John Jones Ross  (August 16, 1831 – May 4, 1901) was a Canadian politician. Ross served as the seventh premier of Quebec and later as a member of the Senate of Canada.

Personal life
Ross was born in Quebec City, Canada. He was the son of a Scots-Quebecer merchant, George McIntosh Ross, and his French-Canadian wife Sophie-Éloïse Gouin.

Political career

Province of Canada Assembly

Ross belonged to the Parti bleu and was elected to the Legislative Assembly of the Province of Canada for the district of Champlain in 1861. He was re-elected in 1863 and served until 1867.

Provincial politics

Ross was elected to the newly established Legislative Assembly of Quebec for the district of Champlain in 1867, but resigned only a few months later to become a Conservative Member of the Legislative Council of Quebec for Shawinigan. From 1873 to 1874, 1876 to 1878 and 1879 to 1882, Ross served as Speaker of the Legislative Council, of whom he remained a member until his death in 1901.

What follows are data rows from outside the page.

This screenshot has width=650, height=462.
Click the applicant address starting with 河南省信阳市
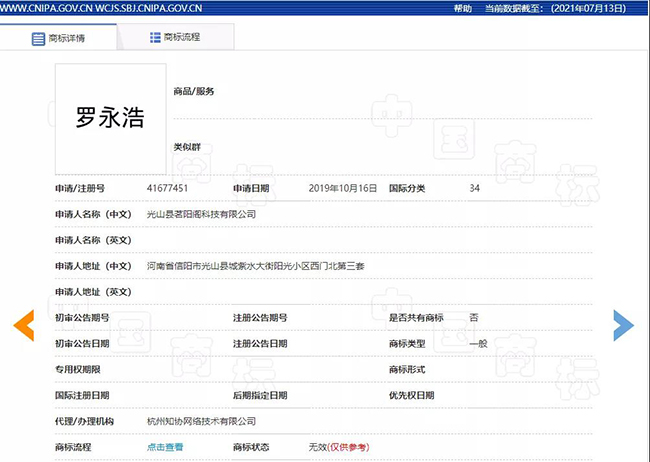256,266
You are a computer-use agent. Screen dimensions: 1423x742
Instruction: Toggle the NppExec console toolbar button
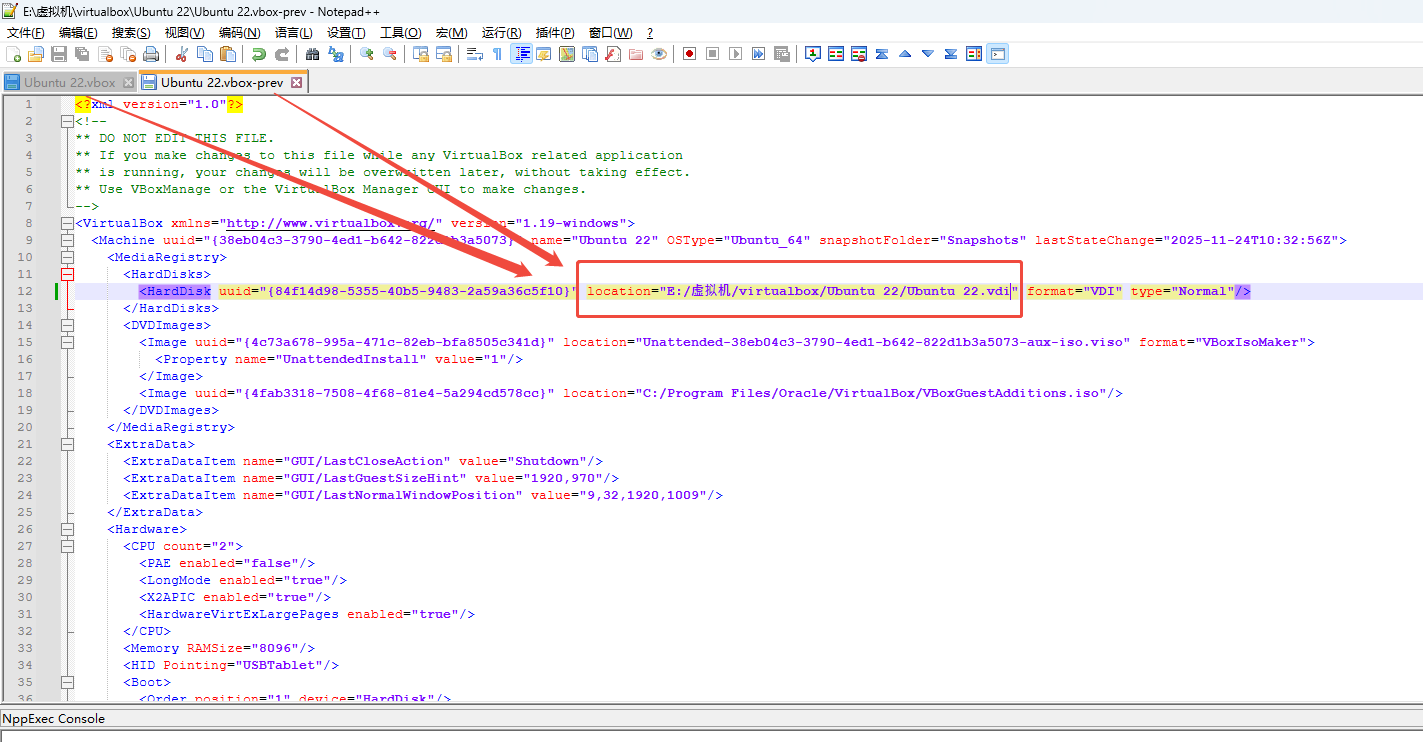[x=997, y=54]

He was Minister without Portfolio from 1876 to 1878 and from 1879 to 1881, as well as the seventh Premier of Quebec from January 23, 1884, to January 25, 1887,

Federal politics

Ross successfully ran as a Conservative candidate for the district of Champlain in the 1872 federal election, but did not run for re-election in the 1874.

He was appointed to the Senate of Canada for the Division of La Durantaye in 1887 and served as Speaker of that institution from 1891 to 1896.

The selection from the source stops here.